Connolly Healthcare, the RAC for Region C, lists blood transfusions as one of its initial “Approved Issues.” Their description of the issue begins “CPT codes *36430*, 36440, 36450 and 36444 (excluding claims with any modifiers) *should be billed as one (1) per session.”*

http://www.healthcarefinancenews.com/blog/will-rac-“identified-issues”-identify-hcpcscpt-codes

*-OIG-*2010

*CMS’s Manual, chapter 4, section 231.8, states that providers should bill for blood transfusion services (HCPCS code 36430) on a per service basis. Medicare will pay the provider for transfusing blood products once per day, regardless of the number or volume of different blood products transfused*.

http://oig.hhs.gov/oas/reports/region3/31010004.pdf


Journal of Health Care Compliance (2004)

CPT Assistant, March 2001, page 10 indicates: “From a CPT coding perspective, code 36430, Transfusion, blood or blood components, should be reported only one time per transfusion, regardless of how many units
are administered.” Given the large number of transfusion services provided on an outpatient basis throughout the country, the financial impact of misreporting these services can be considerable.

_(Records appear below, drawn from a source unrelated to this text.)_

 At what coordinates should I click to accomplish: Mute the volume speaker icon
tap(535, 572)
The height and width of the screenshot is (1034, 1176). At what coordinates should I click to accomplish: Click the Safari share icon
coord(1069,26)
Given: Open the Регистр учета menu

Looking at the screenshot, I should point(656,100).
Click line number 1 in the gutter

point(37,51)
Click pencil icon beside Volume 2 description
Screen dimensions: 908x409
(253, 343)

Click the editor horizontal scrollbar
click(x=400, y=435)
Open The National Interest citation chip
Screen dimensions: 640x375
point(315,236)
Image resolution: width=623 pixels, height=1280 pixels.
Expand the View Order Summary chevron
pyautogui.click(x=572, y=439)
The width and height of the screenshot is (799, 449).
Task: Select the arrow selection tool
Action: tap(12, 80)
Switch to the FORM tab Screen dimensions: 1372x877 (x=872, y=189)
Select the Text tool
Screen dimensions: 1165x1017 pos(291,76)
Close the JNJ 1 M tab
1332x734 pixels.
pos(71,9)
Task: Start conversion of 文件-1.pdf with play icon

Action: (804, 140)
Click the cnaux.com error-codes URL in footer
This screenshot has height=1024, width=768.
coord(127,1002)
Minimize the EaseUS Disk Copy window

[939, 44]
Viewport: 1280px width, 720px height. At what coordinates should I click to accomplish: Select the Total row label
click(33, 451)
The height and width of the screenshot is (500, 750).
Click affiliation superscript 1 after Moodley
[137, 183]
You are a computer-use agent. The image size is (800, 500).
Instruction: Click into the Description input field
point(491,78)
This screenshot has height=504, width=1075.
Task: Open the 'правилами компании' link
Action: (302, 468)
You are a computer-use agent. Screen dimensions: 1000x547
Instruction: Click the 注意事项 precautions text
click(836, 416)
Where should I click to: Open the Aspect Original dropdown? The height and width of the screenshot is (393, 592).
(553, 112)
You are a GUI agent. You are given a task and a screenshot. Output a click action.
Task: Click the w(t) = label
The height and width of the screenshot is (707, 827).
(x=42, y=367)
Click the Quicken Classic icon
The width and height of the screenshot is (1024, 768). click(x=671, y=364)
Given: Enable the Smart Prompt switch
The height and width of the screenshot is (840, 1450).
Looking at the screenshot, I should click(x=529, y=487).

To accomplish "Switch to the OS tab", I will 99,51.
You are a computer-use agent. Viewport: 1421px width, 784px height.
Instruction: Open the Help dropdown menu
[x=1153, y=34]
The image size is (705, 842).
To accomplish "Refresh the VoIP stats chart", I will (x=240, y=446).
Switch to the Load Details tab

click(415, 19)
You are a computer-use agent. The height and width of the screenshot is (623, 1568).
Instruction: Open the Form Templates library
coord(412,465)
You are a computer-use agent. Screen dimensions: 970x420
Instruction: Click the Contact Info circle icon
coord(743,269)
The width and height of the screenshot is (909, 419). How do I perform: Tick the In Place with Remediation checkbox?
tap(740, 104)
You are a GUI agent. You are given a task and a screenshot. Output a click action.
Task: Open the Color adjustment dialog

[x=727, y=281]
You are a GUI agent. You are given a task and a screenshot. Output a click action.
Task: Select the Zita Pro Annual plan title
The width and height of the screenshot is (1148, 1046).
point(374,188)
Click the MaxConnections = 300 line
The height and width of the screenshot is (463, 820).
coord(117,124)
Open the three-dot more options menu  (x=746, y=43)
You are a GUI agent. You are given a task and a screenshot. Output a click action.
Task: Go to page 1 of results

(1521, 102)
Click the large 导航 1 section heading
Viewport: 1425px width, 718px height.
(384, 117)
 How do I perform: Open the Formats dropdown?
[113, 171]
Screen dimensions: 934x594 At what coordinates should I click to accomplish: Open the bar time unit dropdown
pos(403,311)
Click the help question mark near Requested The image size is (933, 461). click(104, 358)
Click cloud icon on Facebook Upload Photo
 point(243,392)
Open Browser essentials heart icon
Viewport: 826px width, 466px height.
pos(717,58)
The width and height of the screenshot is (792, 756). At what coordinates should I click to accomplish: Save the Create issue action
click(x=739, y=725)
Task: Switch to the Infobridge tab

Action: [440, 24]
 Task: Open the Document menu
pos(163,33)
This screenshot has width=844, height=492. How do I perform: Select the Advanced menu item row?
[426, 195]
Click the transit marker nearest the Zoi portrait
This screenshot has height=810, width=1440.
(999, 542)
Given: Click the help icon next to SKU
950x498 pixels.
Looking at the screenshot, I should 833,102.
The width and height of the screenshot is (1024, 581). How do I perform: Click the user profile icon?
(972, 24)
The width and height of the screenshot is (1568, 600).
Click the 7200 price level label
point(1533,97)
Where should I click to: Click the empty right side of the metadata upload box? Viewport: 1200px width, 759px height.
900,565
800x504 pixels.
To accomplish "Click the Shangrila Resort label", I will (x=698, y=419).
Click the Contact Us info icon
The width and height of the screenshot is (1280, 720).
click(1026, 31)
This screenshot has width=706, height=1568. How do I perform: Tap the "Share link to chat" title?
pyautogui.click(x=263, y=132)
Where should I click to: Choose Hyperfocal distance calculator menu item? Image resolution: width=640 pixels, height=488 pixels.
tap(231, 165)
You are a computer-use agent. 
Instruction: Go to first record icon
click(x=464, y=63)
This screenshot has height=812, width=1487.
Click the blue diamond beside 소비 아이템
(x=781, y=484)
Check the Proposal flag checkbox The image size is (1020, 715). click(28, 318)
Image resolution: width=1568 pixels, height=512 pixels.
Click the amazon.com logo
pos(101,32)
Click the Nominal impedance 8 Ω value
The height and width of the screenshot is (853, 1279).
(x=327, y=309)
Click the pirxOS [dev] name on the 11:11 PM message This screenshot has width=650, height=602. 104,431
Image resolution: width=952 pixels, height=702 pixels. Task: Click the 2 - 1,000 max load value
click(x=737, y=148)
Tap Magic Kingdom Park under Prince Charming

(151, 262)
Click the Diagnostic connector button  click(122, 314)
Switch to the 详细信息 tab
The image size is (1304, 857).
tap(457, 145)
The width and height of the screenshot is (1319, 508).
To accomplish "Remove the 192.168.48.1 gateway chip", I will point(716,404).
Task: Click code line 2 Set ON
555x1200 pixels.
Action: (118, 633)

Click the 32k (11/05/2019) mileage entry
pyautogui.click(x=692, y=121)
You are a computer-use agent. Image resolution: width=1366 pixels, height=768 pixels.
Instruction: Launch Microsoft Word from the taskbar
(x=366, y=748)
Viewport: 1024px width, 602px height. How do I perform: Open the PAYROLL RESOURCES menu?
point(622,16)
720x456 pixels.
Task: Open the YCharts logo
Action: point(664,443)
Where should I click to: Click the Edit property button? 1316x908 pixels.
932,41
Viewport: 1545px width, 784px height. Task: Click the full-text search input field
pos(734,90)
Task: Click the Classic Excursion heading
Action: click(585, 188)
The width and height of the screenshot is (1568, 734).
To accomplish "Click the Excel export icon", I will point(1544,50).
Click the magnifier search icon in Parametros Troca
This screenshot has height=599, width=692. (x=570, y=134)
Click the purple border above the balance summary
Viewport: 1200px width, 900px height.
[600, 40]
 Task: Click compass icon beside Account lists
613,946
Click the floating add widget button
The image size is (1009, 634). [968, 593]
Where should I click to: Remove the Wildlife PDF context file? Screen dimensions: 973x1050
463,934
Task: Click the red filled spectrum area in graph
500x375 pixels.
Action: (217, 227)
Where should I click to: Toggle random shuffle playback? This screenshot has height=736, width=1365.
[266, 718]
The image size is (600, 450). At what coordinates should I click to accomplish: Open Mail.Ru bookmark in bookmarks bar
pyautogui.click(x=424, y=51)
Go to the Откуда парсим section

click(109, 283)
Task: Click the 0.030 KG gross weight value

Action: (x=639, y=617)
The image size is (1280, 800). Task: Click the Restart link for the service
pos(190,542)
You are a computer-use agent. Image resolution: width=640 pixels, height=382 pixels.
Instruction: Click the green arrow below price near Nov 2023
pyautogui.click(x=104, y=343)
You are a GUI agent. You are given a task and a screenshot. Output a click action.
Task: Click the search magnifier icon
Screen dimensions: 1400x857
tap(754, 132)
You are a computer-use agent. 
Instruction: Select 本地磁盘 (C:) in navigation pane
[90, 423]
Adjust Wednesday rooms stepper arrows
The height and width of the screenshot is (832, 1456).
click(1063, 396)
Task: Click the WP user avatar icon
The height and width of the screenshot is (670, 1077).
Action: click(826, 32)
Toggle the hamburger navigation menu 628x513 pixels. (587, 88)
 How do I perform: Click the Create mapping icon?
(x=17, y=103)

http://www.ingenix.com/content/attachments/JHCC_9_10_04_Stegman.pdf


----------



## krssy70 (Jul 22, 2010)

Thank you very much, that is very helpful.


----------



## RebeccaWoodward* (Jul 22, 2010)

Happy to help!


----------



## cskreger (Nov 11, 2010)

The facility i work at I code out the hospital charges, am i allowed to bill code 36430???? One of my phycisians did it but how do i bill for the charges? 

Thanks in Advance,
Chancie S Kreger, CPC-A


----------



## krssy70 (Nov 17, 2010)

Yes you may. We also bill it as a facility charge. But you can only bill 1 unit as I have learned.


----------



## joyceprice (Oct 29, 2015)

Can I bill 36430 if the nurse performed the service and not a physician?


----------